La méthode Montessori est devenue célèbre pour les nombreux conseils éducatifs qu’elle offre aux mères et aux crèches depuis des années.
Les domaines dont on peut s’inspirer sont nombreux : éducation au sommeil de l’enfant, conseils sur l’alimentation ou sur sa croissance en général : avec la méthode Montessori, on peut avoir de nombreux stimuli pour éduquer un enfant à l’estime de soi et à la connaissance de ses capacités.

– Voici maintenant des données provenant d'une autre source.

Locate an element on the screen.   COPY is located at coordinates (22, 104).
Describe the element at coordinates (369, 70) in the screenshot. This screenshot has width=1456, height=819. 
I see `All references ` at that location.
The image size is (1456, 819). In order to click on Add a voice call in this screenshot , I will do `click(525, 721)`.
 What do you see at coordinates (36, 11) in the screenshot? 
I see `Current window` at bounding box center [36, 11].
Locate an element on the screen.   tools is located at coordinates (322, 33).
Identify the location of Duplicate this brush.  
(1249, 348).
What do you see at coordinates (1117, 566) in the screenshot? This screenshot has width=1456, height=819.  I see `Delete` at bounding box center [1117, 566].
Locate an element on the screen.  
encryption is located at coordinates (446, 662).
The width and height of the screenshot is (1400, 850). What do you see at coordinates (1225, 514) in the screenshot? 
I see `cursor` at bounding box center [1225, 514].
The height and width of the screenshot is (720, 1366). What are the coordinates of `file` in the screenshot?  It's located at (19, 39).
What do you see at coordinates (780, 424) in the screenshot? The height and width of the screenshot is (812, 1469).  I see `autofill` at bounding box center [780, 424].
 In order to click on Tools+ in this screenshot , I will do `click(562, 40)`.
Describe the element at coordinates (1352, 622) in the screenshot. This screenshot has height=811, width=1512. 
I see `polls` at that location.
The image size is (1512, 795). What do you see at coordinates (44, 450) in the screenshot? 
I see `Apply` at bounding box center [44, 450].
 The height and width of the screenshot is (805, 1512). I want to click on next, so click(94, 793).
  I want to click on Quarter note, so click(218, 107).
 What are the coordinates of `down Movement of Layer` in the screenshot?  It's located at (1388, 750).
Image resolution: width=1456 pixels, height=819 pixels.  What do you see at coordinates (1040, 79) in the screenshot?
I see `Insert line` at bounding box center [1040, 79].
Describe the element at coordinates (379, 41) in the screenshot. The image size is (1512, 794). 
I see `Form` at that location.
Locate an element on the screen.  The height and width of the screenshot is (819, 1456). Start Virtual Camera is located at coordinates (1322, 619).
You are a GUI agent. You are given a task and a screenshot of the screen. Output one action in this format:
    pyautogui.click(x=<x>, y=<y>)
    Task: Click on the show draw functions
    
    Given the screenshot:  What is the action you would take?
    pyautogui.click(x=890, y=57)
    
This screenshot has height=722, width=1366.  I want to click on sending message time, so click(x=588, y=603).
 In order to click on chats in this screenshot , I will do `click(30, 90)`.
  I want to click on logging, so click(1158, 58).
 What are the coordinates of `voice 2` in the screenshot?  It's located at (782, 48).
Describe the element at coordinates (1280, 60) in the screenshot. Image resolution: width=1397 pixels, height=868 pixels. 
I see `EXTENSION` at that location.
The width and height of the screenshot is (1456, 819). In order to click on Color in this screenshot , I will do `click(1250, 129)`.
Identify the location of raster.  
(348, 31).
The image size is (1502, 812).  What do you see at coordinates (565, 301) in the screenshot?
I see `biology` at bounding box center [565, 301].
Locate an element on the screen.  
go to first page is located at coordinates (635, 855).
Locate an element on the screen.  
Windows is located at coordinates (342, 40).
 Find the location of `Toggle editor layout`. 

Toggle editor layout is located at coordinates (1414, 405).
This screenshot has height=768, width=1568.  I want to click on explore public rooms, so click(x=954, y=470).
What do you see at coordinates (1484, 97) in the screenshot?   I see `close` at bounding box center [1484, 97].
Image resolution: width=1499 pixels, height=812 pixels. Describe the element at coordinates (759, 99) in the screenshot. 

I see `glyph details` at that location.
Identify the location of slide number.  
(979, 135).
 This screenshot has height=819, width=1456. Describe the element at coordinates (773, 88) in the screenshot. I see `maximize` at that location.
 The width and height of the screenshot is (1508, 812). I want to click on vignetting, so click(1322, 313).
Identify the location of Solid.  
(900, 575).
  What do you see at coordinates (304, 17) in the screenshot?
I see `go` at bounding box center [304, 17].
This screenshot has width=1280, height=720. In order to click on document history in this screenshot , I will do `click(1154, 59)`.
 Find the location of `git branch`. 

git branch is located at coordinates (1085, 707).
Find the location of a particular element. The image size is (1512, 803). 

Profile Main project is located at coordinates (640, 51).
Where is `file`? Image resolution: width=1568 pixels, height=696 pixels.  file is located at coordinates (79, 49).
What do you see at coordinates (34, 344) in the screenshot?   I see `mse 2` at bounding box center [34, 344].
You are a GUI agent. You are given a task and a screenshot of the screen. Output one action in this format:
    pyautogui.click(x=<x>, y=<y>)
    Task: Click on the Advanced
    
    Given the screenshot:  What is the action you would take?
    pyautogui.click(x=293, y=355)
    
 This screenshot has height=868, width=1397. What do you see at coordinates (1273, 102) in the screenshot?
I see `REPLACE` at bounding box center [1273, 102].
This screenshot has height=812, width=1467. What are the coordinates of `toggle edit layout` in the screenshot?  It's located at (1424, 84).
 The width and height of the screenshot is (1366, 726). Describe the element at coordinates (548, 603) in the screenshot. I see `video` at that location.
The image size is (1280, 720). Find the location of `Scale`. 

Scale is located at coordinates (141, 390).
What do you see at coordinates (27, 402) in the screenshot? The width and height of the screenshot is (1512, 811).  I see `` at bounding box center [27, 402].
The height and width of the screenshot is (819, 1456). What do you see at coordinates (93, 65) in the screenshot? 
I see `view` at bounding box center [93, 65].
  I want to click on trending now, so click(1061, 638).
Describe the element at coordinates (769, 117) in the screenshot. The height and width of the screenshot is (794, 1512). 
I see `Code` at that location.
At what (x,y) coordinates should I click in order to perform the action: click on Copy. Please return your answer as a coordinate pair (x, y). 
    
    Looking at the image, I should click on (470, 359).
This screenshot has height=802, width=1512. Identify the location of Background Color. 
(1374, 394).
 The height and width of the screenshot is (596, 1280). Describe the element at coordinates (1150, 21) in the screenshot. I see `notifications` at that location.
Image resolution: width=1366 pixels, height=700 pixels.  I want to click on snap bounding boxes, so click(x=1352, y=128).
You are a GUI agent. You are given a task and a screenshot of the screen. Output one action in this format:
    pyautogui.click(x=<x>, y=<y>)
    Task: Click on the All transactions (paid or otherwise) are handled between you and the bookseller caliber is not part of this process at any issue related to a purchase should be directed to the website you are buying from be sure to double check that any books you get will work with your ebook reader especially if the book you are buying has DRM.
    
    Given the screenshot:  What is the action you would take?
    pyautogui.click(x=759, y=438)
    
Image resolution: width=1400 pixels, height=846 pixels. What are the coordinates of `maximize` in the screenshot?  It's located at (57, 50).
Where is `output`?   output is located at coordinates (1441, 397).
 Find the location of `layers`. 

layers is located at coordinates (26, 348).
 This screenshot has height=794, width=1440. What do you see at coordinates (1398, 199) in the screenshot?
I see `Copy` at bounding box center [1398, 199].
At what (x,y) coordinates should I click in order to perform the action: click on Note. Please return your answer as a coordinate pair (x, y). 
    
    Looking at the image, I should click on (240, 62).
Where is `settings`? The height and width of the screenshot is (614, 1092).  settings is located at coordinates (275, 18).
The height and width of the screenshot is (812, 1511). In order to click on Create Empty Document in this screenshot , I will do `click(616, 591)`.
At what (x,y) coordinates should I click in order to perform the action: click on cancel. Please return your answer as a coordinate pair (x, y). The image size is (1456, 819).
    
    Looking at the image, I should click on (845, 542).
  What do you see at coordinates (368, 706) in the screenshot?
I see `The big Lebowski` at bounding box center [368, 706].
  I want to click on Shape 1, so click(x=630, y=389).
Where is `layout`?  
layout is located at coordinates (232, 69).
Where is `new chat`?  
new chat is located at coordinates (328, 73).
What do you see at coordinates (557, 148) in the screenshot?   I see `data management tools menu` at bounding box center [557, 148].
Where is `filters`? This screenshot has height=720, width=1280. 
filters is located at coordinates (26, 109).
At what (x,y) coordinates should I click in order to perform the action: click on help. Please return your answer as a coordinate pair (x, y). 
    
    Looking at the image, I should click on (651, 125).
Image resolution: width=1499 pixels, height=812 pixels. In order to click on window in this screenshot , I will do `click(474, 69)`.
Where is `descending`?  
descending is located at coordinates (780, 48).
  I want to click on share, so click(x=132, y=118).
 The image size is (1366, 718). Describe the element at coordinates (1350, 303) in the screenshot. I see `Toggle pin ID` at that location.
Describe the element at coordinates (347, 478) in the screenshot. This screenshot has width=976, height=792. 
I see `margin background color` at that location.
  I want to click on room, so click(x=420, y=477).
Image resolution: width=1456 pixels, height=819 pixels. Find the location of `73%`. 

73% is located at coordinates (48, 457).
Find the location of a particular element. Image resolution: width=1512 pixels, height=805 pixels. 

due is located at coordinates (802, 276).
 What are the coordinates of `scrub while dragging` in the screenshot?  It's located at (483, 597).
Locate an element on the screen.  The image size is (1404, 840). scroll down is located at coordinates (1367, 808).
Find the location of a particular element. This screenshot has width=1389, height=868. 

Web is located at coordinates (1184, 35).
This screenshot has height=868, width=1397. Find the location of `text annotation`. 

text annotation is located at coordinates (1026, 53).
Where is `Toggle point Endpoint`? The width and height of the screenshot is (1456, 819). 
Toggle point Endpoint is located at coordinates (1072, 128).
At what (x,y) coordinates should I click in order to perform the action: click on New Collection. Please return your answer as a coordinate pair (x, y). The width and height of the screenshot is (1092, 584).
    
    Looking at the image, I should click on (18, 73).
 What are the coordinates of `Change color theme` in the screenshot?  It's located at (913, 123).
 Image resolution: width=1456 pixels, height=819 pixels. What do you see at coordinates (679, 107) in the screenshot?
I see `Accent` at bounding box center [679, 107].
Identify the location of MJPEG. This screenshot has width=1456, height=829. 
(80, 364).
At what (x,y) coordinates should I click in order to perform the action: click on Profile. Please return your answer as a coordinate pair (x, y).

C’est pourquoi nous avons pensé à rassembler 10 phrases de Maria Montessori qui sont utiles pour en savoir plus sur son univers et trouver l’inspiration pour les mettre en pratique dans la famille. Ce sont toutes des phrases simples et belles, précisément parce qu’elles vont droit au cœur d’une mère.
Les phrases de Maria Montessori dont il faut s’inspirer
L’éducation commence à la naissance.
Les mains sont les instruments de l’intelligence de l’homme.
L’enfant est une source d’amour ; lorsque vous le touchez, vous touchez l’amour.
Les parents ne sont pas les bâtisseurs de l’enfant, mais ses gardiens.
Qui ne comprend pas qu’apprendre à un enfant à manger, à se laver, à s’habiller, est un travail bien plus long, difficile et patient que de le nourrir, le laver, l’habiller. Tout est une aide inutile, c’est une entrave au développement des forces naturelles.
Le travail manuel dans un but pratique aide à acquérir une discipline intérieure.
Il est nécessaire que l’enseignant guide l’enfant, sans lui faire trop sentir sa présence, afin d’être toujours prêt à fournir l’aide souhaitée, mais sans jamais être l’obstacle entre l’enfant et son expérience.
Nous ne pouvons pas créer des observateurs en disant aux enfants : « Observez ! », mais en leur donnant le pouvoir et les moyens de cette observation, et ces moyens sont acquis par l’éducation des sens.
La première condition préalable au développement de l’enfant est la concentration. L’enfant qui se concentre est immensément heureux.
Ce qui pousse l’enfant à l’activité est une impulsion intérieure primitive, presque un vague sentiment de faim intérieure, et c’est la satisfaction de cette faim qui le conduit peu à peu à un exercice complexe et répété de l’intelligence dans la comparaison, le jugement, la décision d’un acte, la correction d’une erreur.